The example below features an example of combining Polars and asyncio to acheive exceptionally fast processing times for seconds-level data.

py
import asyncio
import httpx
import polars as pl 
import io

# ----------------------------------------------------
# Constant Variables
# ----------------------------------------------------

BASE_URL = 'http://localhost:25503/v3'
CONCURRENCY_LIMIT = 4
SEMAPHORE = asyncio.Semaphore(CONCURRENCY_LIMIT)

# ----------------------------------------------------
# STEP 1: Get avaliable trading days
# ----------------------------------------------------
# Make the request (Using ndjson as an example)
r = httpx.get(BASE_URL + '/stock/list/dates/quote?symbol=AAPL&format=ndjson', timeout=60)
r.raise_for_status()

# Load response data into Polars
avaliable_dates = pl.read_ndjson(io.StringIO(r.text))
request_date_range = avaliable_dates['date'][-30:]

# ----------------------------------------------------
# STEP 2: Create async request function
# ----------------------------------------------------
async def fetch(client: httpx.AsyncClient, date: str):
    async with SEMAPHORE:
        params = {'symbol': 'AAPL', 'date': date, 'interval': '1s', 'format': 'ndjson'}
        r = await client.get(BASE_URL + '/stock/history/quote', params=params)
        r.raise_for_status()
        df = pl.read_ndjson(io.StringIO(r.text))
        return df 
    
# ----------------------------------------------------
# Main Runner
# ----------------------------------------------------
async def run_requests():
    async with httpx.AsyncClient(timeout=60.0) as client:
        tasks = [fetch(client, date) for date in request_date_range]
        results = await asyncio.gather(*tasks)

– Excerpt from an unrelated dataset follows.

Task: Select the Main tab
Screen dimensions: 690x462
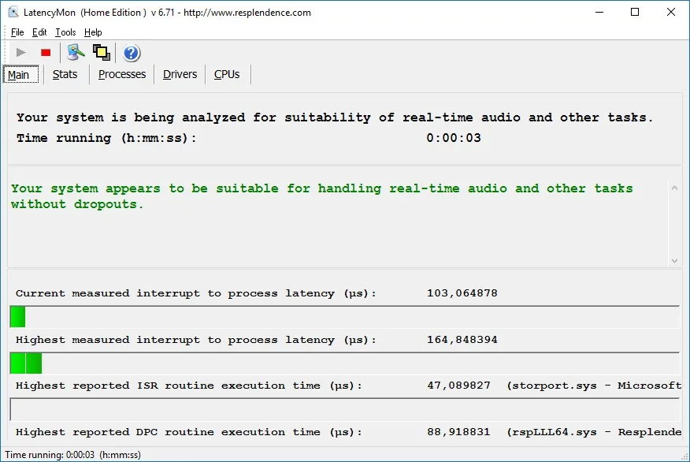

    # Combine all dataframes into one
    results = pl.concat(results)
    return results

# ----------------------------------------------------
# Running the script
# ----------------------------------------------------
if __name__ == "__main__":
    results = asyncio.run(run_requests())
    print(results)

In this workflow:

  • Step 1 retrieves a list of available trading days using an NDJSON response and loads it directly into Polars.

  • Step 2 defines an asynchronous fetch function that:

    • issues a request for a specific trading day
    • loads the returned NDJSON payload into a Polars DataFrame
  • Step 3 uses asyncio.gather to run many requests concurrently (bounded by a semaphore), and finally concatenates all returned DataFrames into a single result.

This pattern provides a clean, scalable structure for building high-performance data ingestion pipelines.